### Document excerpt
I'm not sure what level you are at, whether you understand the basics of assembly or nothing at all. You may know more than I do... I'll just have to make a few assumptions and explain the best I can!
I will explain basically "what you do" in assembly language, and just what you would need to know in order to construct a "For" and "Do While" loop (logical IF will also become clear)
So obviously I won't explain (for now at least!)
*Hex, binary, octal, decimal conversion etc
*Specific Atari ST hardware
*Addressing modes
*All 68000 instructions (hardly any at all actually!)
*Rather important things like the stack pointers, Program counter, and data register.
~*~*~*~*~*~*~Figure 1~*~*~*~*~*~*~
/* Example of unprotected loop in C */
i=0
do
{
i++;
printf("%d\n",i)
}while(i<100)
/* Example of protected loops in C */
i=0
while(i<100)
{
i++;
printf("%d\n",i)

### Record excerpts

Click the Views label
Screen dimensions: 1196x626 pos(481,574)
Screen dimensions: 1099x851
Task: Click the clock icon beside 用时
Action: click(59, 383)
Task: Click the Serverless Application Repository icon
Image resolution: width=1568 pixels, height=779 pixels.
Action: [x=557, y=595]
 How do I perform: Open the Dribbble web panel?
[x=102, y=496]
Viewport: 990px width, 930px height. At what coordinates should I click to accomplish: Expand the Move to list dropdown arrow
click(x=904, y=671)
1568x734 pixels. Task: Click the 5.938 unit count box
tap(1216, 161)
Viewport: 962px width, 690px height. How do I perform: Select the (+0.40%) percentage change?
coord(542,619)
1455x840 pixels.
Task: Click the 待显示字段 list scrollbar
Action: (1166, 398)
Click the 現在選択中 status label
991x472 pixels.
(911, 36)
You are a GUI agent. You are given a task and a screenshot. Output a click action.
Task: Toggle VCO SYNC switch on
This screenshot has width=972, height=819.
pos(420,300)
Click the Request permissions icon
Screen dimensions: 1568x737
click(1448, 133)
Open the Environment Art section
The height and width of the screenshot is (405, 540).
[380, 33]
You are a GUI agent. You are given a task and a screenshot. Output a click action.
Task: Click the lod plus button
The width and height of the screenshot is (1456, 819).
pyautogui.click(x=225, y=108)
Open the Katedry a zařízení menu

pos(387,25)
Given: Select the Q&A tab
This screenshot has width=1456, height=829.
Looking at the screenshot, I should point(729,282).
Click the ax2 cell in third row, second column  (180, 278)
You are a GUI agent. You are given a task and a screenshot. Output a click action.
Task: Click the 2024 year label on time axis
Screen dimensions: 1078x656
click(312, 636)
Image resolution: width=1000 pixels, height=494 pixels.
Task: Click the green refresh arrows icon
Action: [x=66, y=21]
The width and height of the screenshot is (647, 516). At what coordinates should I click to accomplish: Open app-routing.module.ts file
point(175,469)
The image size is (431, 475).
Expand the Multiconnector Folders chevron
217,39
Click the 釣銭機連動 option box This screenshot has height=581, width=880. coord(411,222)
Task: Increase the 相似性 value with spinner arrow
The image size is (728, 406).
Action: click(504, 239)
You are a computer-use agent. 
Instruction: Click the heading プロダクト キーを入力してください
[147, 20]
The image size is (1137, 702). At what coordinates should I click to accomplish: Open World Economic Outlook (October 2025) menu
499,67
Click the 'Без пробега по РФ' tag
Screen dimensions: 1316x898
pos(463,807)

### What you should do
In the excerpt on assembly loops, shorten the paragraph that begins "I will explain basically" to one sentence that keeps its main facts.

### Full output
I'll explain the basics of what you do in assembly language and only what you need to build a "For" loop and a "Do While" loop, which will also make logical IF clear.